Light Work has announced the exhibition “Penumbra,” a suite of three video installations by Demetrius Oliver, which reconnects viewers to their place in the universe by playing with earthly and human forms against a backdrop of the cosmos. In “Penumbra,” explorations of light and scale, movement and the rhythm of the natural world suggest journeys both physical and metaphysical.
“Mare” will be on exhibition Jan. 18-March 8 in the Light Work Gallery. In “Mare,” a circular image of a wave crashing against an unnamed shore, the image spins within itself and simultaneously orbits the gallery. As the image rotates, the lines of the wave begin to resemble the layered surface of a Jovian planet. Visitors to the gallery become part of the work as the projection reflects off their bodies. Joining the sea with both corporal and heavenly phenomena, the installation recreates the awe felt when looking at the night sky and the increasing smallness of human existence within the ever-expanding universe.
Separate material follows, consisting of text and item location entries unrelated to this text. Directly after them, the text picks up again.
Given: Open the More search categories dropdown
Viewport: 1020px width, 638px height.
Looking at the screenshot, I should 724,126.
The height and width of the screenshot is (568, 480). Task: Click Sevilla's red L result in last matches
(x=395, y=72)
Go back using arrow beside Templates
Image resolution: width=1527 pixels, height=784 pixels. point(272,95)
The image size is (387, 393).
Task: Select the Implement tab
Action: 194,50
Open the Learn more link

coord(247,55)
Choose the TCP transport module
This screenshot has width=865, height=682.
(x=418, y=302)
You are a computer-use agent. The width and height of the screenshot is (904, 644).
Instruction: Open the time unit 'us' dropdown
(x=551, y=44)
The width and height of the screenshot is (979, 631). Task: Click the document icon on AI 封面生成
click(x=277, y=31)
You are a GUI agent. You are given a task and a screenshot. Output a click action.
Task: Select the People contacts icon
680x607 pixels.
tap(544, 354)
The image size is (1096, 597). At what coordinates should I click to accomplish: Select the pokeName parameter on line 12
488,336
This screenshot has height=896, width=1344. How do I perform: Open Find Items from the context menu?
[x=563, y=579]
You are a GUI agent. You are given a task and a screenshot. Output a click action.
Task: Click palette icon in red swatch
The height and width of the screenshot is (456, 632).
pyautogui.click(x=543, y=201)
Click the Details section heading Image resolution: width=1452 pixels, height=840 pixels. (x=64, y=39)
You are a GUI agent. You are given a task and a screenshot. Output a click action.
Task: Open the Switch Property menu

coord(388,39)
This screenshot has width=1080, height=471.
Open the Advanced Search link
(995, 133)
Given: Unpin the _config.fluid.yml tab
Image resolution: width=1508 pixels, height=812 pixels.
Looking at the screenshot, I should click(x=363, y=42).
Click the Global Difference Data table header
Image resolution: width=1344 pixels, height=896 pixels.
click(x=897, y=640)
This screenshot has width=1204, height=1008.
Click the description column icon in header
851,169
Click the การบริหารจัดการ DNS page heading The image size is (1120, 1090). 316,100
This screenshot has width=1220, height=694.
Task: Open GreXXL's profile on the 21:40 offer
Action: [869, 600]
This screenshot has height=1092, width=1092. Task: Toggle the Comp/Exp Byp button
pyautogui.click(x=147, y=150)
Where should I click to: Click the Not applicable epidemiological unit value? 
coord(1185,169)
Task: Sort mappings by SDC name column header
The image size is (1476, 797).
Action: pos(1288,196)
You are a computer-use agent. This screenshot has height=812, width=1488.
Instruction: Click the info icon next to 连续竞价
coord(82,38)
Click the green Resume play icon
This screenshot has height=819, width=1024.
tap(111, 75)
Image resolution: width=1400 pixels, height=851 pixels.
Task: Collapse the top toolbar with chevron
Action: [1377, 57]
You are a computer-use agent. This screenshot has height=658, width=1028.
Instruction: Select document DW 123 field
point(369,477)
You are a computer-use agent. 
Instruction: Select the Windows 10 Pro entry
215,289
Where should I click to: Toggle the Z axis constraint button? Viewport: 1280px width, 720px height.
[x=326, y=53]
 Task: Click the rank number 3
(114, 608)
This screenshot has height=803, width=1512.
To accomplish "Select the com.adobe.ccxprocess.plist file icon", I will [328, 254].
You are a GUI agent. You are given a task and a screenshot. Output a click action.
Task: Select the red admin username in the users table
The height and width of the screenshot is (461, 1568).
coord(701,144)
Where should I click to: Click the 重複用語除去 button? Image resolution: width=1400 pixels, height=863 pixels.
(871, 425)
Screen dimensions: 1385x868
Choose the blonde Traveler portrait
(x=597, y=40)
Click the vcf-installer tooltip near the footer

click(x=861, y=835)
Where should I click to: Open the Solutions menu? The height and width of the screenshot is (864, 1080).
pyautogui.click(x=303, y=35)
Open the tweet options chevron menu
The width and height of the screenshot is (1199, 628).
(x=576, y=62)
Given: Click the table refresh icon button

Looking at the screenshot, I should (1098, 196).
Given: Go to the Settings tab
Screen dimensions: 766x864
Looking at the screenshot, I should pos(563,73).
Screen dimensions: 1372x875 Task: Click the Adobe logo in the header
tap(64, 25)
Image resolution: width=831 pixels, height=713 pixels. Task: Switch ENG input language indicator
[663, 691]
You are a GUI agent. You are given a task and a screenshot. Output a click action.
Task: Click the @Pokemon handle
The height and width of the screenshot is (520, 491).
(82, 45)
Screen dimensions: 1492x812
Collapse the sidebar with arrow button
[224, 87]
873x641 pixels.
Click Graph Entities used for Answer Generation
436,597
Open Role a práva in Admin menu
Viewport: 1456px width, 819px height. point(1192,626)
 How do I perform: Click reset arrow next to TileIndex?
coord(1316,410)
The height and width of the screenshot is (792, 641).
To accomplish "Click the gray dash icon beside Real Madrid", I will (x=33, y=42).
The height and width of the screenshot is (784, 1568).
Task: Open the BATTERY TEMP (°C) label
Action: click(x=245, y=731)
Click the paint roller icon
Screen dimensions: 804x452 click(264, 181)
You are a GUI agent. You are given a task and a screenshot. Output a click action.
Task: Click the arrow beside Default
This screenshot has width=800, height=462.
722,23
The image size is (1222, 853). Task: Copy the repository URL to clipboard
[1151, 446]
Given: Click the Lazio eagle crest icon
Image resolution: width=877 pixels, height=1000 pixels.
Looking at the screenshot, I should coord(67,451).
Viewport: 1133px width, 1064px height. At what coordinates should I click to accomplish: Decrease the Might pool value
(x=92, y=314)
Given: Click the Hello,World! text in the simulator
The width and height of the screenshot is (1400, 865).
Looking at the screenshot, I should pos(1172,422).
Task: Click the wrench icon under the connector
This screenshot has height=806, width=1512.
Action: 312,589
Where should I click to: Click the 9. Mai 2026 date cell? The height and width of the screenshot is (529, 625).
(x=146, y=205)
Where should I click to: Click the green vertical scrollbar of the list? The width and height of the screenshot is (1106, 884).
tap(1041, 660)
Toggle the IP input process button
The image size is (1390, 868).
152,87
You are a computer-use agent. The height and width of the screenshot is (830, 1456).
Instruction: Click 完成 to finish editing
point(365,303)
At the Everson Museum of Art Urban Video Project site, Oliver will install the work “Perigee,” which will run throughout February. It echoes the circular image of a wave that appears in “Mare.” A perigee occurs when one orbiting body, in this case the moon, is closest to earth, which makes tidal waves generally stronger. The movement of the video describes the rotation of both planets and the alternate rising and falling of the sea. Its projection on the site, framed perfectly against the stars, transports the viewer into the celestial continuum where earth and its inhabitants are affected by larger bodies in space.
The third component, “Penumbra,” which will be installed in the Menschel Photography Gallery in the Schine Student Center, is a three-channel video in which Oliver’s head acts as a stellar body fading away as another body emerges to conceal it. The three videos play simultaneously, allowing Oliver to stretch time, the body and space as the circle of his head becomes both a macrocosm of the universe and a microcosm of the body. “Penumbra” will run Jan. 18-March 3.
Oliver lives and works in New York City. He received his B.F.A. from the Rhode Island School of Design, and his M.F.A. from the University of Pennsylvania, and attended the Skowhegan School of Painting and Sculpture in Maine. He has participated in artist residencies at the Core Program, Museum of Fine Arts in Houston and The Studio Museum in Harlem. Oliver was a Light Work Artist-in-Residence in 2009. His work has been exhibited widely, with recent solo exhibitions at Virginia Commonwealth University in Richmond, Va.; Rhodes College in Memphis, Tenn.; D’Amelio Terras, N.Y.; the Atlanta Contemporary Art Center in Atlanta; and The Contemporary Arts Museum in Houston. Most recently, his work Jupiter was installed on the Highline Gallery in New York City.